I have had very expensive knives in my hands that were just terribly dull so don't think you can avoid the problem by going out and buying a 500 dollar knife. In fact, that knife will probably get duller quicker because it will used more than others.

How do we fix it:

1. Have it resharpened, that fatigued metal has to go and it just takes a little while and the knife can me made razor sharp over and over and over.

2. Use a Hone like the ceramic hone in the picture, I prefer ceramic hones but a good steel hone will suffice and the Black MAC I have heard is an excellent Hone. When used properly as in the picture below it has the ability to push that fatigued metal back into place and thereby giving it some more life, more time before the metal has to be removed.

(My problem with this method is that it is only a short fix, that steel or ceramic is pushing fatigued metal back and forth. Now if is removing that fatigued metal that is good but still, it is not sharpening the knife, it is maintaining it. The issues arise when people continue this process for too long and stubbornly believe that they are sharpening the knife)

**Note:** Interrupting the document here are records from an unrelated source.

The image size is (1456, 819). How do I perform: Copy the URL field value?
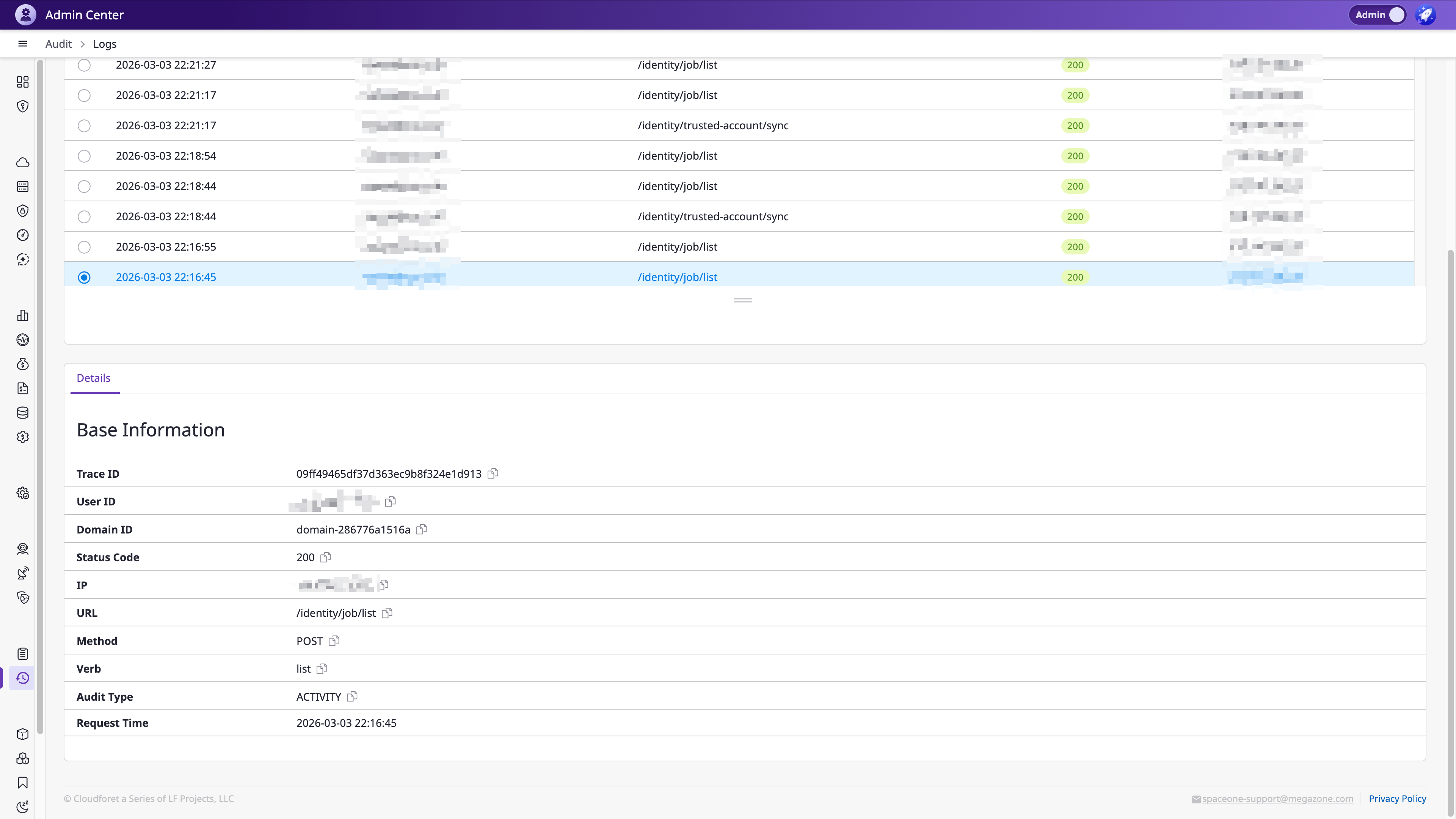point(387,613)
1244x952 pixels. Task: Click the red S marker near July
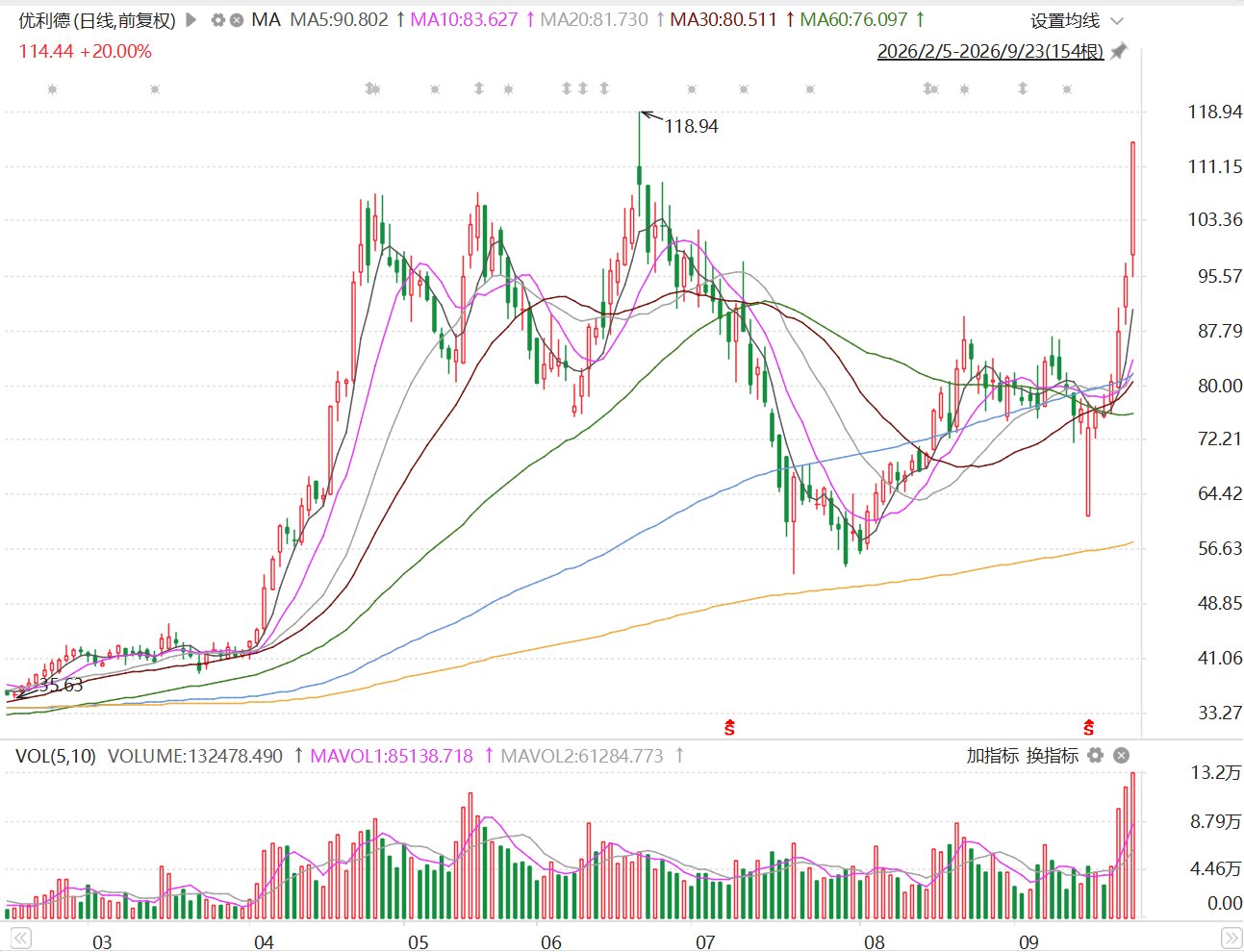point(729,727)
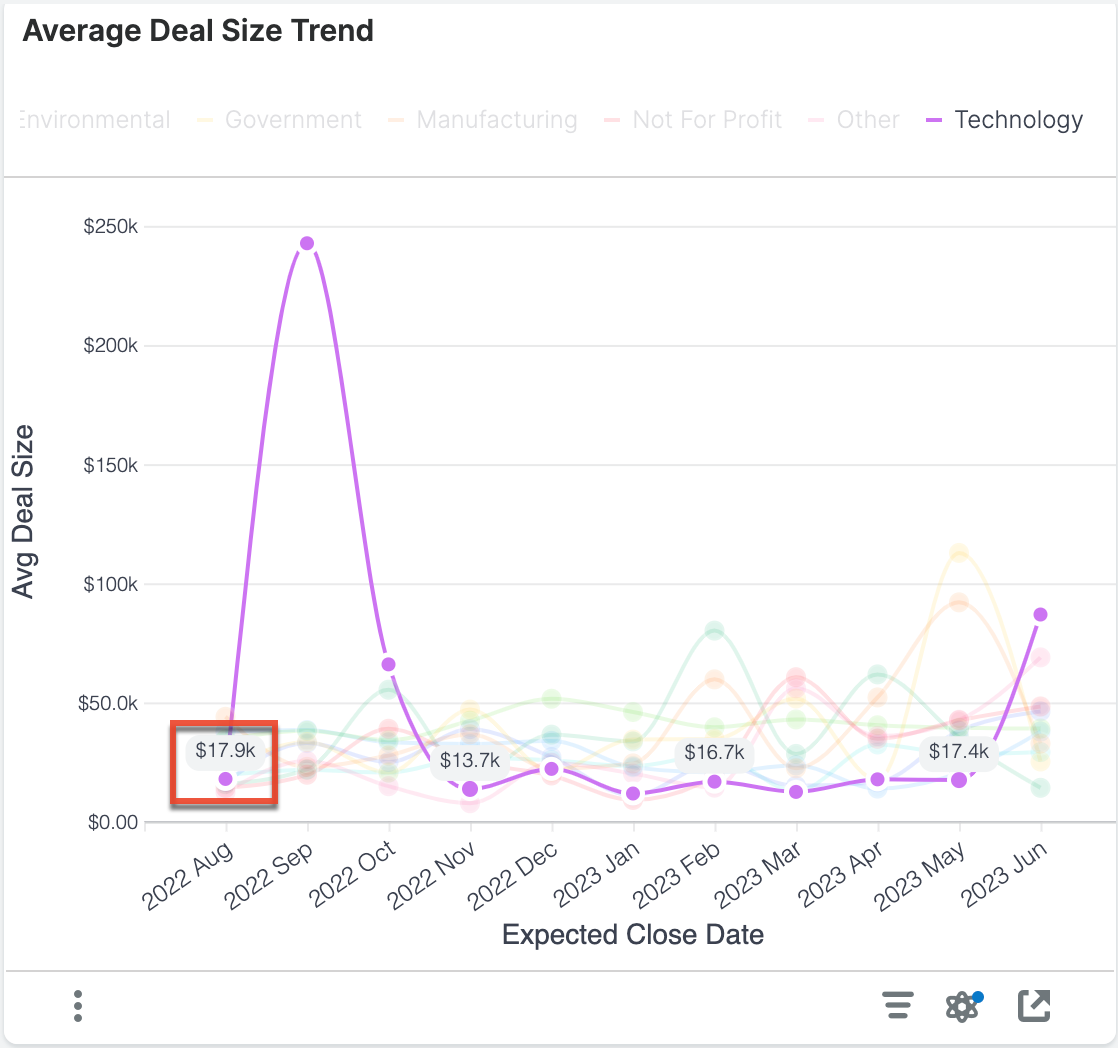This screenshot has width=1118, height=1048.
Task: Toggle the Not For Profit legend entry
Action: [707, 119]
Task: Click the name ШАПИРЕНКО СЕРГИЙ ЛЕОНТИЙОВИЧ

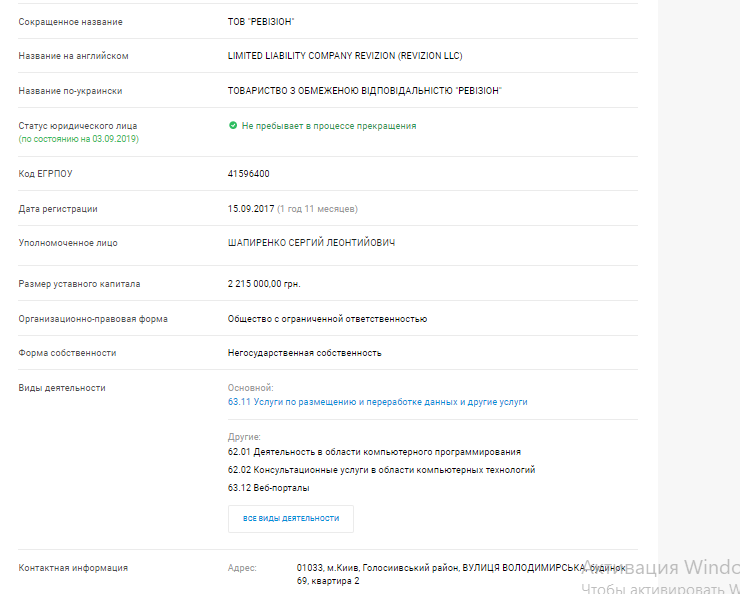Action: click(x=311, y=243)
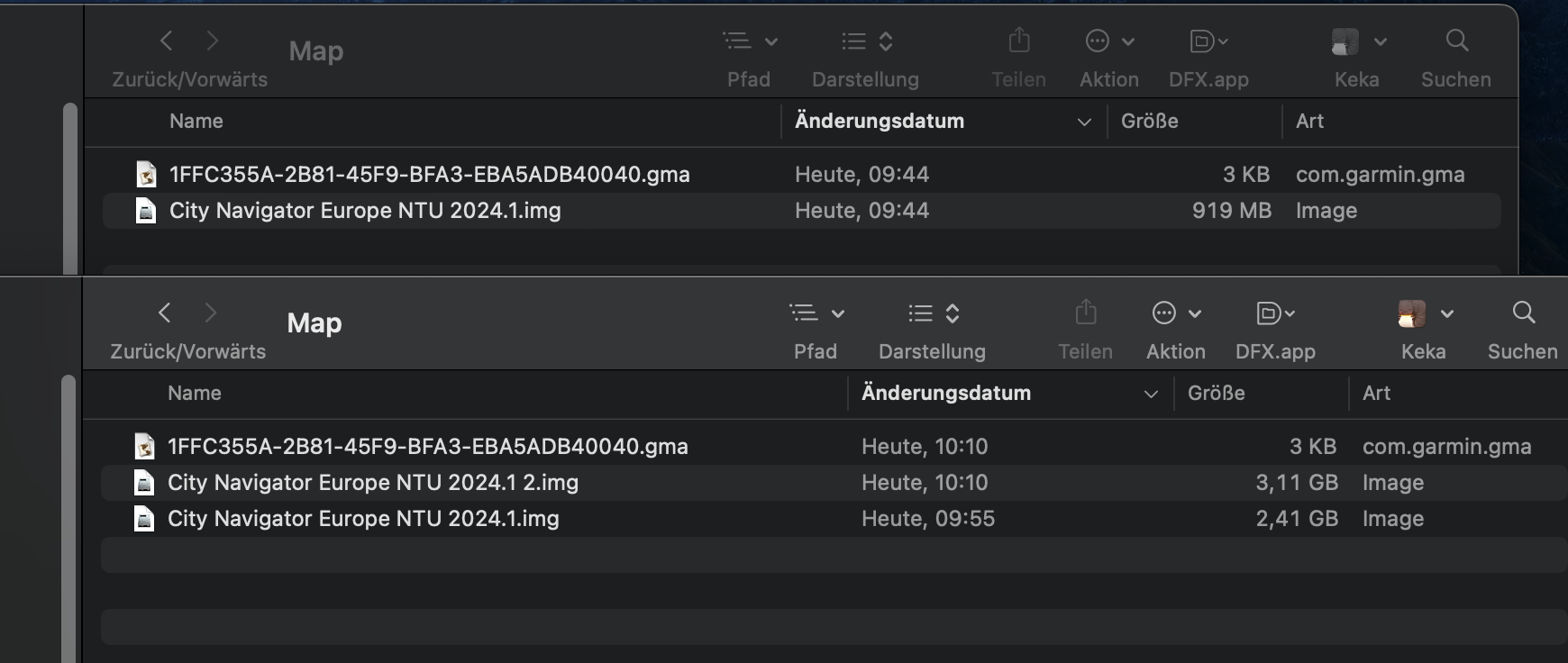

3. The best way to maintain a knife edge is on a water stone, a 1,000 - 5,000 grit stone, think of it as a  rectangular steel. This method takes a little skill but is easily done and effective as it removes that fatigued metal instead of just pushing it around.

This is the video I will work on and it is just a matter of using some light trailing strokes on a very frequent scale. Every day that could be done and I guarantee that edge will stay sharp longer than any other maintenance method.